Employers would be able to apply for funding from the government to cover some of the costs of creating ‘additional’ job opportunities within their organisation. In London specifically, this could also be funded through a ‘tourism tax’ on visitors.
These placements would be temporary, lasting up to one year, and targeted at groups facing the greatest barriers in the labour market, such as out-of-work single parents, disabled people, the long-term unemployed and older workers. However, for an employer to qualify, they would have to offer a high-quality job experience that has the potential to lead to a permanent job.
This would be an entirely voluntary scheme, both for employers and participating individuals.
Host organisations would work with participants to co-design the placements, ensuring they are tailored to the person’s needs, skills, and career goals.
A Jobs Guarantee like this could abolish long-term unemployment across the country, but it also has the potential to revolutionise how employers structure their working week with tens of thousands of mini 32-hour week trials taking place.
Good Work Fund
A recent study by Henley Business School saw 250 firms participate in a four-day week, and nearly two thirds of these businesses saw productivity increase. The firms’ ability to attract and retain staff had improved, too.
Collectively, these firms now save £92bn each year, while 40 per cent of employees reported that they used the extra time to upskill.
In conclusion, a shorter working week is not only good for workers, but also for businesses.

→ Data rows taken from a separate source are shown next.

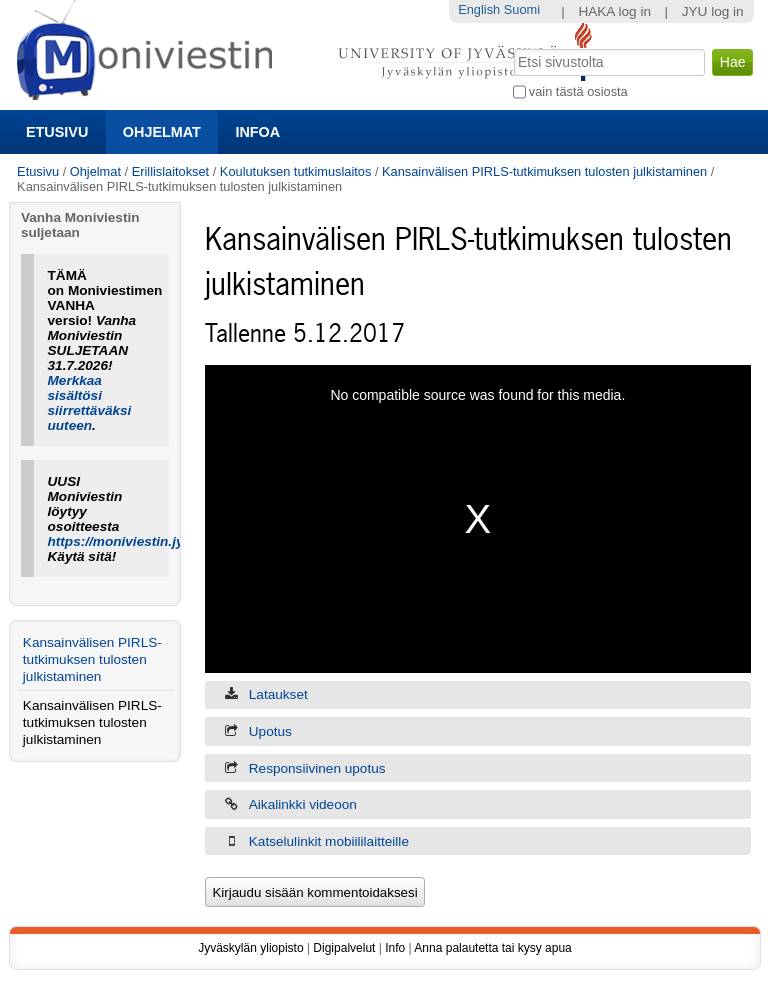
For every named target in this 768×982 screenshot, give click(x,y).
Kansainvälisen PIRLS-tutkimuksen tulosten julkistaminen (544, 171)
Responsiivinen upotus (317, 768)
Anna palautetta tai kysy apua (492, 948)
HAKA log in (614, 11)
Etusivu (57, 132)
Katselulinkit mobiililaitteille (329, 841)
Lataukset (278, 694)
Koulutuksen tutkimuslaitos (296, 171)
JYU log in (713, 11)
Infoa (257, 132)
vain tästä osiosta (578, 91)
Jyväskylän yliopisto (250, 948)
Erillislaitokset (171, 171)
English (479, 9)
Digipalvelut (344, 948)
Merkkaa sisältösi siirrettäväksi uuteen (90, 403)
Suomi (522, 9)
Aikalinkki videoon (303, 804)
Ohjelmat (162, 132)
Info (395, 948)
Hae (511, 47)
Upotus (270, 731)
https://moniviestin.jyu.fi (126, 541)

That’s why the government should work with city leaders and councils to create a dedicated Good Work Fund (GWF) – an employer support fund that would provide help to organisations who wish to boost productivity by redesigning their workplaces.
The fund would support firms to test out 32-hour working weeks and to measure the impact.
It would also support the development of a ‘place-based’ approach to reducing working hours with funding to city leaders and councils to develop trials in their local areas by involving key ‘anchor’ institutions.
As an example, Forest Gate Community School in Newham is currently piloting a four-and-a-half-day week schedule for teachers and students. In this case, the GWF would support other employers in the area to similarly test a shorter working week.
The effect of this would be to embed a community-led approach to reducing long working hours.
Hundreds of organisations have adopted the four-day week – because it works.
With the right policy action and support for employers, the dream can become a reality for all by 2030.